13 States That Tax Social Security Benefits
Are Social Security benefits taxable? You better believe it. Uncle Sam taxes up to 85% of your benefits, depending on your income, and several states tack on a state tax of their own. Vermont, for one, treats Social Security benefits the same way as the feds. Other states tax Social Security benefits only if income exceeds a state-specified threshold. For example, Connecticut taxes Social Security benefits if your income tops $50,000, or $60,000 if you're married and file taxes jointly.

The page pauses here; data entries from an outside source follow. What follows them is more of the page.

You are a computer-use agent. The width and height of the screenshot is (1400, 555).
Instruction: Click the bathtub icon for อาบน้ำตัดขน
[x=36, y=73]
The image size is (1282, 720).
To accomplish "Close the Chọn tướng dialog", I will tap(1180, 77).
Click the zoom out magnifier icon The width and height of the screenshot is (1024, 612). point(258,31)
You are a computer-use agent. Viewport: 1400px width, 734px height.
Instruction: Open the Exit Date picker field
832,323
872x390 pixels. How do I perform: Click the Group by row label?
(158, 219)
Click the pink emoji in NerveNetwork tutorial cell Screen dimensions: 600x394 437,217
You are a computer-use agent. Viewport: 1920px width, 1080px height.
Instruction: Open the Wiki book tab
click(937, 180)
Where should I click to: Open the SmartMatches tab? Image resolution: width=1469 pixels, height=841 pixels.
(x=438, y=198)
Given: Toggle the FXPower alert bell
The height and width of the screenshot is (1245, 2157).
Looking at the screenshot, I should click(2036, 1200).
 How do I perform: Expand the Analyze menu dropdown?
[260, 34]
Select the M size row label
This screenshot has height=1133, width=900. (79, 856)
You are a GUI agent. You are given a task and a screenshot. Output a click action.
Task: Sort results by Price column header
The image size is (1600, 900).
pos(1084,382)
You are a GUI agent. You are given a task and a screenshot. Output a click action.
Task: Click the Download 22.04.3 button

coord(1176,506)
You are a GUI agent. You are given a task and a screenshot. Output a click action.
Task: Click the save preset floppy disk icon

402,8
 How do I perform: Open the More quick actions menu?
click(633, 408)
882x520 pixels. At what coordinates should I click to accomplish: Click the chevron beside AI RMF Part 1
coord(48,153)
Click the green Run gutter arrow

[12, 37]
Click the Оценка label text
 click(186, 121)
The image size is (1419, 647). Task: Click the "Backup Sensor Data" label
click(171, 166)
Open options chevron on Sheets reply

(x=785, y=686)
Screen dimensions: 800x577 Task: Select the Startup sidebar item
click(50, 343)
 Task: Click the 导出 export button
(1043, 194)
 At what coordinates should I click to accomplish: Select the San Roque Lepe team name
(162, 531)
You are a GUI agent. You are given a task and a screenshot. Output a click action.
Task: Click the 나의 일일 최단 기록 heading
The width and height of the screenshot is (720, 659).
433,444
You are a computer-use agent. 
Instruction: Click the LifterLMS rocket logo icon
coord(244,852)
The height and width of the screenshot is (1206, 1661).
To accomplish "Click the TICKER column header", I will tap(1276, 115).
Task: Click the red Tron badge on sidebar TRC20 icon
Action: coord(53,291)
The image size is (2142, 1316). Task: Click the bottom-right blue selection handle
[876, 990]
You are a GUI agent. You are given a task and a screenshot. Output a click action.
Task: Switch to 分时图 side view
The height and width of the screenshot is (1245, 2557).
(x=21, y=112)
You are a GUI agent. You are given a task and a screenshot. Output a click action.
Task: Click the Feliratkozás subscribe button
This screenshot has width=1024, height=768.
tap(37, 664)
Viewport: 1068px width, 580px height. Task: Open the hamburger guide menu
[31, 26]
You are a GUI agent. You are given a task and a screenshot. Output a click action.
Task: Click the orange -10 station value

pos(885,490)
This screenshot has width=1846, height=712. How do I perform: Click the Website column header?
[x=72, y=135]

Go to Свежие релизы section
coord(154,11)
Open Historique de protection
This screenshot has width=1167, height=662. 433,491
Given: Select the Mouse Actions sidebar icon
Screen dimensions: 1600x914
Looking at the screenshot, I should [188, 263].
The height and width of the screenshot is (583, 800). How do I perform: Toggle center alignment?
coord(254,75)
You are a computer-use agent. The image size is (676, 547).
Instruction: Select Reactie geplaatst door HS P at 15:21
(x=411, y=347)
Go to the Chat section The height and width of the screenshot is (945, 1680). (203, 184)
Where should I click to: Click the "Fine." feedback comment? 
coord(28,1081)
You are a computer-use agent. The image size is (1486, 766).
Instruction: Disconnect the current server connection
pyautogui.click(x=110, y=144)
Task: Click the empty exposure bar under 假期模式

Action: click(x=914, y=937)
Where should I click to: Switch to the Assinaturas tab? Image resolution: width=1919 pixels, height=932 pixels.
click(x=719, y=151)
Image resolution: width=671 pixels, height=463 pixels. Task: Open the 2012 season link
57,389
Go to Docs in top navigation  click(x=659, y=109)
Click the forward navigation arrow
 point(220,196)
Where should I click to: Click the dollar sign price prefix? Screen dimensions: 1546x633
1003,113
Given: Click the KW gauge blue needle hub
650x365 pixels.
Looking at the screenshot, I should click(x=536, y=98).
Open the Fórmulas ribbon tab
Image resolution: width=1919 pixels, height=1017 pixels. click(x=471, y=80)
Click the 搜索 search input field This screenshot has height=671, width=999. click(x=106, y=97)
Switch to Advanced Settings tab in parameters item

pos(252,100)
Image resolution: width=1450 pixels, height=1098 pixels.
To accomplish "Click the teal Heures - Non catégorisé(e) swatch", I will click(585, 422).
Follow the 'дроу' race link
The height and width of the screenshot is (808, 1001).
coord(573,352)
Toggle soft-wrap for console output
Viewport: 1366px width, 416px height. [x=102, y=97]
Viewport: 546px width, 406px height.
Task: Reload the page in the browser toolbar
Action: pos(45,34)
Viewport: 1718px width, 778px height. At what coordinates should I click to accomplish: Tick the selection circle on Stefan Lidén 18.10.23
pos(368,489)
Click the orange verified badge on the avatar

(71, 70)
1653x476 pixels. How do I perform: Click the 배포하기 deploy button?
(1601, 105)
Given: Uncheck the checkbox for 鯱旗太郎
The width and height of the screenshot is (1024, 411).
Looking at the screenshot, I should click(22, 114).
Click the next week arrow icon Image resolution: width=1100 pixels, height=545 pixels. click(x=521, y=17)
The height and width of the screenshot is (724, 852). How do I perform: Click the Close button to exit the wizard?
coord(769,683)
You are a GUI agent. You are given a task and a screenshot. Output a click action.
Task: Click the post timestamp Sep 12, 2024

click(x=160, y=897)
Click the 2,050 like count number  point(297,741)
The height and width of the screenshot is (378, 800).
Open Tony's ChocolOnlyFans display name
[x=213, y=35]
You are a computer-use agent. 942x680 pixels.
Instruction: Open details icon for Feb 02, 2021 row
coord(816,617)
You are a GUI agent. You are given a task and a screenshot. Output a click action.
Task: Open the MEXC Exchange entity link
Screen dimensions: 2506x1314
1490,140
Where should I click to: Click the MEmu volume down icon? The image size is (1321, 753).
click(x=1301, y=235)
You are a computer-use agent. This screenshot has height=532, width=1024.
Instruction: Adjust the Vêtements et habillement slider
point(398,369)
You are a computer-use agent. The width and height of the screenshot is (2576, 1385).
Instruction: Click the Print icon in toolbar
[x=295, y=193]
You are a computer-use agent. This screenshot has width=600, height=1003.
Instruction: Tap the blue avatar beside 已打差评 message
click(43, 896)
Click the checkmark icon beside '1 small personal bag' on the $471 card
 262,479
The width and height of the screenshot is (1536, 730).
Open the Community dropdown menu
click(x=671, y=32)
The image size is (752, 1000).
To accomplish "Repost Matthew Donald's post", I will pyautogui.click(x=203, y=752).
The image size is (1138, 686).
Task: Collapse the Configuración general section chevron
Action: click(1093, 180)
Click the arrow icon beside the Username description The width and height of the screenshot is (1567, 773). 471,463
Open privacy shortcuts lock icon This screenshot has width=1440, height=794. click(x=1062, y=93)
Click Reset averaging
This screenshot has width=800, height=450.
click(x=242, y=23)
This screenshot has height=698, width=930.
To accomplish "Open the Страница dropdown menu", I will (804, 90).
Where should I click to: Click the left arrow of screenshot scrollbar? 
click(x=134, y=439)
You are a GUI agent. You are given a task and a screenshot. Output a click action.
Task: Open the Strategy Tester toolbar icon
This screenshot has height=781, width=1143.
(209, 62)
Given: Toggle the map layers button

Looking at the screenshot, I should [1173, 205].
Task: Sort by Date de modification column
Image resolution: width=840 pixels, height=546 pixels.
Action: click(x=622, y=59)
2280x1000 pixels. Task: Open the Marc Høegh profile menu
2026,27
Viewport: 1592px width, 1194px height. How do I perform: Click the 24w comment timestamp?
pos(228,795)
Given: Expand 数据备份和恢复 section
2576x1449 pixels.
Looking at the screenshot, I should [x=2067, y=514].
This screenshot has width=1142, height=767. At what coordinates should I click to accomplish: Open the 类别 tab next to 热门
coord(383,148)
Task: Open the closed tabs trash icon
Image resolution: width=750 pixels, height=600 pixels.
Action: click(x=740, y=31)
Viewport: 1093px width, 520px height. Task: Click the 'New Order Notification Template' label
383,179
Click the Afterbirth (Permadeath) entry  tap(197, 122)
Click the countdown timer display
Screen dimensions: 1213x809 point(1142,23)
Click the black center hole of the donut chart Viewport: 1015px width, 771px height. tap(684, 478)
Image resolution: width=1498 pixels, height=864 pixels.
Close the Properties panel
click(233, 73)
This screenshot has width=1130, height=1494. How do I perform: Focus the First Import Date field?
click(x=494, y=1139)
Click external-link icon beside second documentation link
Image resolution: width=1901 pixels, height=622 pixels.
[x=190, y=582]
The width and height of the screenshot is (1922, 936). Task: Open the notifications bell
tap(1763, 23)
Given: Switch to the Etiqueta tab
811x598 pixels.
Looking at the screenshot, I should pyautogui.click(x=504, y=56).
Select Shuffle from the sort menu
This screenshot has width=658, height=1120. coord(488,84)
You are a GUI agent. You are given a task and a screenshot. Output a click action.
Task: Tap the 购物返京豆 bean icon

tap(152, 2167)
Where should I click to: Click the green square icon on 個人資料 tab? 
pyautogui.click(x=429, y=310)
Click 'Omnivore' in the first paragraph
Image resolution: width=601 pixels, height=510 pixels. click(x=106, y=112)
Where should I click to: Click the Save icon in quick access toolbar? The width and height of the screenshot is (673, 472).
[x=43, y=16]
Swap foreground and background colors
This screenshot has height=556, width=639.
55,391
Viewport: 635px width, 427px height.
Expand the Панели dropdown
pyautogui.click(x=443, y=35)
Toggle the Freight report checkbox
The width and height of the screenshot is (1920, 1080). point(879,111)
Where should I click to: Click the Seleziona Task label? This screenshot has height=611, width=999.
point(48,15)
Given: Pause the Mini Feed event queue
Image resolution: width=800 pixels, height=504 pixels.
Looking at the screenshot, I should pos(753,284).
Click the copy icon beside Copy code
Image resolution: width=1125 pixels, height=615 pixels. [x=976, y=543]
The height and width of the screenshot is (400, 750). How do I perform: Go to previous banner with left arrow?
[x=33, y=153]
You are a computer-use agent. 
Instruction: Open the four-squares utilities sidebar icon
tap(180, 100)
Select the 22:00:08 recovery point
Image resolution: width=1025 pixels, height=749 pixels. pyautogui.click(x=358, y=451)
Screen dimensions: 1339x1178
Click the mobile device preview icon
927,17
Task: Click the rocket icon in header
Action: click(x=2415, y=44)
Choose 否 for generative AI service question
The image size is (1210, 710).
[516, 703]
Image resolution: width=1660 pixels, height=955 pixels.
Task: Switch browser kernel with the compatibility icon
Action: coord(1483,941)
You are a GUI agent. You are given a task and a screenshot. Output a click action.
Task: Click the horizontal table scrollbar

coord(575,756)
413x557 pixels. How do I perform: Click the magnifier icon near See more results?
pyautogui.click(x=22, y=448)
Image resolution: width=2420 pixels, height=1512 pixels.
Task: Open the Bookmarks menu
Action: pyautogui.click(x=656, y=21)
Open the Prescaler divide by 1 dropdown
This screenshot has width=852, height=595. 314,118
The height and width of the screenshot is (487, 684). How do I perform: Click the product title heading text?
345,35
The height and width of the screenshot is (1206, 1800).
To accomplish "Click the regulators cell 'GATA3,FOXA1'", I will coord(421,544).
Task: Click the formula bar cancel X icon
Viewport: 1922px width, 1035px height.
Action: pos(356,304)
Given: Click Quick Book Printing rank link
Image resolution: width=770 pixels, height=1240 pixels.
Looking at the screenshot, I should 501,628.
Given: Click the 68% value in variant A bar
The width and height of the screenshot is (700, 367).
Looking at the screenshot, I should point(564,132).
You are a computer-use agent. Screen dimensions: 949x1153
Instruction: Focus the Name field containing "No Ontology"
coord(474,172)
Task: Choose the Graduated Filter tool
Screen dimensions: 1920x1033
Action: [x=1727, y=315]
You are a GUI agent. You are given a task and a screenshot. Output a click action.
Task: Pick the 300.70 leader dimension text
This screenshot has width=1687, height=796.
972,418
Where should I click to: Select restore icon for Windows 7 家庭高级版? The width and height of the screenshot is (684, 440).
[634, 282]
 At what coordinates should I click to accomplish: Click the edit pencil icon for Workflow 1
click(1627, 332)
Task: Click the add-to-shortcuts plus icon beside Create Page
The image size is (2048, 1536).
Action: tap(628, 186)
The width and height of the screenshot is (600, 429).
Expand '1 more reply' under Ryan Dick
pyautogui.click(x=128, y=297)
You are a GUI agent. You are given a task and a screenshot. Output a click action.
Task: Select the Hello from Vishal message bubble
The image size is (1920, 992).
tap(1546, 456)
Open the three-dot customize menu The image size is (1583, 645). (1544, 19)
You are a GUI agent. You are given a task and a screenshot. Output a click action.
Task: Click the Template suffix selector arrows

A tax on Social Security doesn't necessarily make a state unsuitable for retirement. North Dakota, one of the 13 states that taxes Social Security, actually ranks as a tax-friendly state for retirees. Weigh all state taxes including other income taxes, sales taxes, property taxes, estate taxes and inheritance taxes, not to mention available tax breaks for seniors, to get a complete retirement tax picture.
Take a look at the 13 states that tax Social Security benefits.
Colorado
State Taxes on Social Security: For beneficiaries younger than 65, up to $20,000 of Social Security benefits can be excluded, along with other retirement income. Those 65 and older can exclude benefits and other retirement income up to $24,000. Also, Social Security income not taxed by the federal government is not added back to adjusted gross income for state income tax purposes.
Sales Tax: 2.9% state levy. Localities can add as much as 8.3%, and the average combined rate is 7.50%.